09 Jun 2009

# IBM Puzzle [January 09] - Ponder This! (Very Tough)

Source: IBM Research | Ponder This | January 2009 challenges

Consider the following game. You have an opportunity to buy lottery tickets. Each ticket has a value t randomly and independently picked from the continuous and uniform distribution on the interval(0,1). Each ticket costs c (0<c<1). If you don't like the ticket you get you can throw it away and buy another one (at a cost of c). You can do this as often as you want. You can stop at any time and cash in the current ticket at which point the game ends. Your winnings are the value of the ticket you cashed less the cost of all the tickets you bought. You don't have to buy any tickets in which case your winnings are 0. If you adopt the best strategy what are your expected winnings as a function of c?
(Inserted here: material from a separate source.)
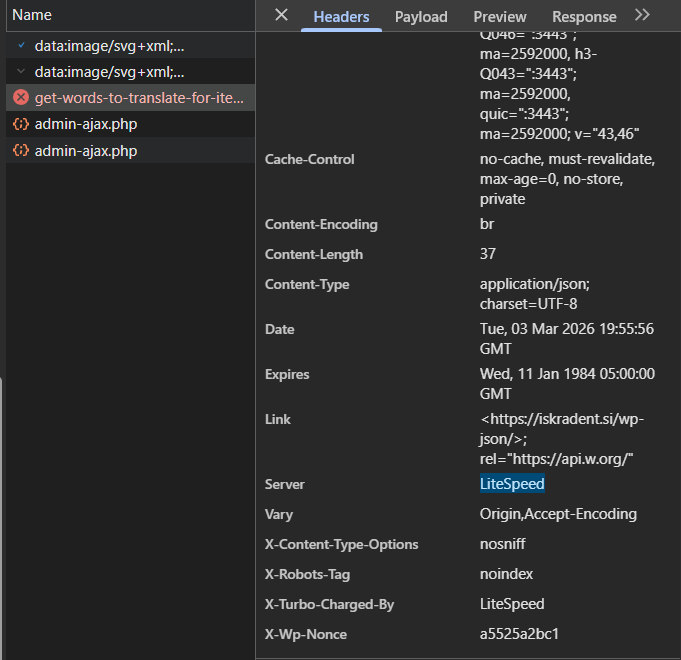This screenshot has width=681, height=660.
Task: Open the Payload tab
Action: tap(421, 17)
Suppose we modify the game so that you don't have to throw away any tickets. When you decide to stop buying tickets you can cash in any (but only one) of the tickets you have purchased and the game ends. Now what are your expected winnings (using the best strategy) as a function of c?

Note:
Some of the solvers are overlooking a minor point. For credit please ensure your answer is correct for the entire range of c.
10 years ago
Hmm. No one wants to try the tough problem? Come on folks!

indukuri

Branch Unspecified
9 years ago
answer is - expected value is 1-sqrt(2*c) for all c <0.5

if c >0.5 then the strategy is not to toss,,hence expected value 0.